I/O
I/O in Tokio operates in much the same way as in std
, but asynchronously. There
is a trait for reading (AsyncRead
) and a trait for writing (AsyncWrite
).
Specific types implement these traits as appropriate (TcpStream
, File
,
Stdout
). AsyncRead
and AsyncWrite
are also implemented by a number
of data structures, such as Vec<u8>
and &[u8]
. This allows using byte arrays
where a reader or writer is expected.
This page will cover basic I/O reading and writing with Tokio and work through a few examples. The next page will get into a more advanced I/O example.
AsyncRead
and AsyncWrite
These two traits provide the facilities to asynchronously read from and write to
byte streams. The methods on these traits are typically not called directly,
similar to how you don't manually call the poll
method from the Future
trait. Instead, you will use them through the utility methods provided by
AsyncReadExt
and AsyncWriteExt
.
Let's briefly look at a few of these methods. All of these functions are async
and must be used with .await
.
async fn read()
AsyncReadExt::read
provides an async method for reading data into a
buffer, returning the number of bytes read.
Note: when read()
returns Ok(0)
, this signifies that the stream is
closed. Any further calls to read()
will complete immediately with Ok(0)
.
With TcpStream
instances, this signifies that the read half of the socket is
closed.
use tokio::fs::File;
use tokio::io::{self, AsyncReadExt};
#[tokio::main]
async fn main() -> io::Result<()> {
let mut f = File::open("foo.txt").await?;
let mut buffer = [0; 10];
// read up to 10 bytes
let n = f.read(&mut buffer[..]).await?;
println!("The bytes: {:?}", &buffer[..n]);
Ok(())
}
async fn read_to_end()
AsyncReadExt::read_to_end
reads all bytes from the stream until
EOF.
use tokio::io::{self, AsyncReadExt};
use tokio::fs::File;
#[tokio::main]
async fn main() -> io::Result<()> {
let mut f = File::open("foo.txt").await?;
let mut buffer = Vec::new();
// read the whole file
f.read_to_end(&mut buffer).await?;
Ok(())
}
async fn write()
AsyncWriteExt::write
writes a buffer into the writer, returning how
many bytes were written.
use tokio::io::{self, AsyncWriteExt};
use tokio::fs::File;
#[tokio::main]
async fn main() -> io::Result<()> {
let mut file = File::create("foo.txt").await?;
// Writes some prefix of the byte string, but not necessarily all of it.
let n = file.write(b"some bytes").await?;
println!("Wrote the first {} bytes of 'some bytes'.", n);
Ok(())
}
async fn write_all()
AsyncWriteExt::write_all
writes the entire buffer into the
writer.
use tokio::io::{self, AsyncWriteExt};
use tokio::fs::File;
#[tokio::main]
async fn main() -> io::Result<()> {
let mut file = File::create("foo.txt").await?;
file.write_all(b"some bytes").await?;
Ok(())
}
Both traits include a number of other helpful methods. See the API docs for a comprehensive list.
Helper functions
Additionally, just like std
, the tokio::io
module contains a number of
helpful utility functions as well as APIs for working with standard input,
standard output and standard error. For example,
tokio::io::copy
asynchronously copies the entire contents of a reader
into a writer.
use tokio::fs::File;
use tokio::io;
#[tokio::main]
async fn main() -> io::Result<()> {
let mut reader: &[u8] = b"hello";
let mut file = File::create("foo.txt").await?;
io::copy(&mut reader, &mut file).await?;
Ok(())
}
Note that this uses the fact that byte arrays also implement AsyncRead
.
Echo server
Let's practice doing some asynchronous I/O. We will be writing an echo server.

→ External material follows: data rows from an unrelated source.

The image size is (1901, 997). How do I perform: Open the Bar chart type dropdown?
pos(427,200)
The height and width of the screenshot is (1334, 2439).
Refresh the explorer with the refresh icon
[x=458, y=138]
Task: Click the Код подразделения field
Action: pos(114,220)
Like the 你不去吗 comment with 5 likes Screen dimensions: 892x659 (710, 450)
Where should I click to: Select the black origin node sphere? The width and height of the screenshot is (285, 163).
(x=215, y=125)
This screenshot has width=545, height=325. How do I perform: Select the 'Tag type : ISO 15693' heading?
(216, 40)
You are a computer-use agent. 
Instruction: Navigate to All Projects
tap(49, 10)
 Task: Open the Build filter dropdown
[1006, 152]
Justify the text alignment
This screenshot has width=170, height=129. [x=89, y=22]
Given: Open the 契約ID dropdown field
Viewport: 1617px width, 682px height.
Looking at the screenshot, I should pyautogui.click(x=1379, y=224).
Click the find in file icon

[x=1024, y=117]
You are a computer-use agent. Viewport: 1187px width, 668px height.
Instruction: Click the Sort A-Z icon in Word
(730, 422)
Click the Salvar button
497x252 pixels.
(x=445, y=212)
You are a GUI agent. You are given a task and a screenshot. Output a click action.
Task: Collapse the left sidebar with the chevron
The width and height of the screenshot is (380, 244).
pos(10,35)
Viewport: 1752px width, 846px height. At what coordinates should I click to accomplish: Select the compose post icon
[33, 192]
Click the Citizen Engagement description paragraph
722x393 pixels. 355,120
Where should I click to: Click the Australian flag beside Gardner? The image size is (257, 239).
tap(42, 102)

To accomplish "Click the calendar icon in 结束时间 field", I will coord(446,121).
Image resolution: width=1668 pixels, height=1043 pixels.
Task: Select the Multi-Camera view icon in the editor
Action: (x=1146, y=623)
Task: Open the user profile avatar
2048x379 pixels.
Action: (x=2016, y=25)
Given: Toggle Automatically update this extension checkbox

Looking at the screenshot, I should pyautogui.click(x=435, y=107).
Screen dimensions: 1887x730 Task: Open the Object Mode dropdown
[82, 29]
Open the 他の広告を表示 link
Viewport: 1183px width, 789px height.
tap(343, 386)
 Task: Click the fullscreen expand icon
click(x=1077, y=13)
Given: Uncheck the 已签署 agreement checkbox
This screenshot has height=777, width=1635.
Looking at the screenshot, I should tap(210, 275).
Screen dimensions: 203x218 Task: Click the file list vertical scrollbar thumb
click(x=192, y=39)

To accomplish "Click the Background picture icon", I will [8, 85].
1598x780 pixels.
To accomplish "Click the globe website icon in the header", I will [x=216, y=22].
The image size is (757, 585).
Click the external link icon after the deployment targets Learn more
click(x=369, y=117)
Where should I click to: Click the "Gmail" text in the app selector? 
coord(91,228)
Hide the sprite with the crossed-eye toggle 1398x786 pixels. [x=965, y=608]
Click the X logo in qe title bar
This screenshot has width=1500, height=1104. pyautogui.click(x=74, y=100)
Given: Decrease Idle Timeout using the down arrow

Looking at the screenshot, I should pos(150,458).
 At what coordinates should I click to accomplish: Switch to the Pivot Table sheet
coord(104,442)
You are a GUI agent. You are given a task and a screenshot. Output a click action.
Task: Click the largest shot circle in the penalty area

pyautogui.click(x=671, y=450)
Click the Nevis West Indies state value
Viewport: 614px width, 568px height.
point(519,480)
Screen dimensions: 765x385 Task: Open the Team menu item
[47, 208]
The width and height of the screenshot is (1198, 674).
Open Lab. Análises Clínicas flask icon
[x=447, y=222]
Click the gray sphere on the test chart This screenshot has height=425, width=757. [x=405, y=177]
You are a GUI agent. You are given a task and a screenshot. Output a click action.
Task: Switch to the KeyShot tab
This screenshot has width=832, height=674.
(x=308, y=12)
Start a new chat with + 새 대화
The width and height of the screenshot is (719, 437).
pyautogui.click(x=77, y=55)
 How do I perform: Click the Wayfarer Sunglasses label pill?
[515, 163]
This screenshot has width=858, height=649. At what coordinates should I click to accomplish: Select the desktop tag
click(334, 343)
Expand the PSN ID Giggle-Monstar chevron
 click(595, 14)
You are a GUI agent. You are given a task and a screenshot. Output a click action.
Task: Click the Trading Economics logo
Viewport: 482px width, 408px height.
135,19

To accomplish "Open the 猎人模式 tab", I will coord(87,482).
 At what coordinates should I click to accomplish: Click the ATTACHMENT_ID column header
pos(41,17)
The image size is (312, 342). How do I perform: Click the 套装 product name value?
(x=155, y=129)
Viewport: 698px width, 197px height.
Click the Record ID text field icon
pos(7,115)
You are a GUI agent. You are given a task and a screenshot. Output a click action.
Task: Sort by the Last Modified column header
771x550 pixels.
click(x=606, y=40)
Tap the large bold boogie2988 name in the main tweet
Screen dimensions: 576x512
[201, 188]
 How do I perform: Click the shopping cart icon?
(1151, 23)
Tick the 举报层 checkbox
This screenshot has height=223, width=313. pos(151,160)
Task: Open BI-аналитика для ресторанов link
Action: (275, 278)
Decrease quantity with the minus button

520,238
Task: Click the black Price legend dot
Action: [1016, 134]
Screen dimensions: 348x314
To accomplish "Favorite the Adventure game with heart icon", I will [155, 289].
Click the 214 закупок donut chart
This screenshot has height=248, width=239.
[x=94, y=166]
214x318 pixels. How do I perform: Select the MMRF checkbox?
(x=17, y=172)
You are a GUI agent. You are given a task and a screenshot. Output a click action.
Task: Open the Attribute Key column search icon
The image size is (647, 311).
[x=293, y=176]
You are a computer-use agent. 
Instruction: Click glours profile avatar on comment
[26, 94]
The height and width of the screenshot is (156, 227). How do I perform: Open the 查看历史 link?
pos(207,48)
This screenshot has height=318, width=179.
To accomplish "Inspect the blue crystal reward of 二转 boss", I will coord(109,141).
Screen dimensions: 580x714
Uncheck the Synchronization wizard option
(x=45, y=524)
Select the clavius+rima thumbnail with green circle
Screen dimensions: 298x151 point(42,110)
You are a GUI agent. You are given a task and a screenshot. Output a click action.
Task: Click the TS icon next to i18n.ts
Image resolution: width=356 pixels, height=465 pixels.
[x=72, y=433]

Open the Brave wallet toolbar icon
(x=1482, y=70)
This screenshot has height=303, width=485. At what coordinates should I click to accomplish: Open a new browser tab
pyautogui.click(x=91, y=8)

The echo server binds a TcpListener
and accepts inbound connections in a loop.
For each inbound connection, data is read from the socket and written
immediately back to the socket. The client sends data to the server and receives
the exact same data back.
We will implement the echo server twice, using slightly different strategies.
Using io::copy()
To start, we will implement the echo logic using the io::copy
utility.
You can write up this code in a new binary file:
$ touch src/bin/echo-server-copy.rs
That you can launch (or just check the compilation) with:
$ cargo run --bin echo-server-copy
You will be able to try the server using a standard command-line tool such as telnet
, or by writing
a simple client like the one found in the documentation for tokio::net::TcpStream
.
This is a TCP server and needs an accept loop. A new task is spawned to process each accepted socket.
use tokio::io;
use tokio::net::TcpListener;
#[tokio::main]
async fn main() -> io::Result<()> {
let listener = TcpListener::bind("127.0.0.1:6142").await?;
loop {
let (mut socket, _) = listener.accept().await?;
tokio::spawn(async move {
// Copy data here
});
}
}
As seen earlier, this utility function takes a reader and a writer and copies
data from one to the other. However, we only have a single TcpStream
. This
single value implements both AsyncRead
and AsyncWrite
. Because
io::copy
requires &mut
for both the reader and the writer, the socket cannot
be used for both arguments.
// This fails to compile
io::copy(&mut socket, &mut socket).await
Splitting a reader + writer
To work around this problem, we must split the socket into a reader handle and a writer handle. The best way to split a reader/writer combo depends on the specific type.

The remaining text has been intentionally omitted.